▼▼▼

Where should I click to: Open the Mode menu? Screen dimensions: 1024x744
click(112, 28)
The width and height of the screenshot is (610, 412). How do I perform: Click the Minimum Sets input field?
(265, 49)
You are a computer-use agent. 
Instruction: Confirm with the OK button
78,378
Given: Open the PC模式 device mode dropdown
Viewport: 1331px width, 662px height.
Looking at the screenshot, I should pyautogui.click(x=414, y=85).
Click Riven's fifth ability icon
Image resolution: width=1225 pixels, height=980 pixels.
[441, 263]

▲▲▲
▼▼▼

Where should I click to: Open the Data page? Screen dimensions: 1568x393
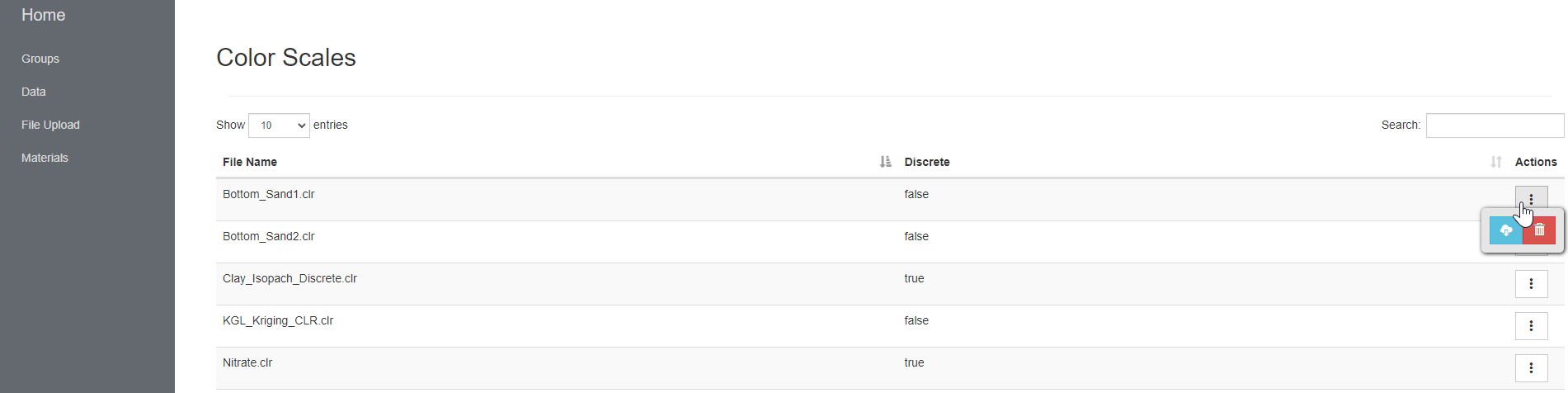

▲▲▲

(WORK ORDER): Scan the lines above for "Where should I click to: Open the Mode" and for "You are a computer-use agent.". Repeat exactly the line holding each of them and every line in between.

(TASK RESPONSE):
Where should I click to: Open the Mode menu? Screen dimensions: 1024x744
click(112, 28)
The width and height of the screenshot is (610, 412). How do I perform: Click the Minimum Sets input field?
(265, 49)
You are a computer-use agent. 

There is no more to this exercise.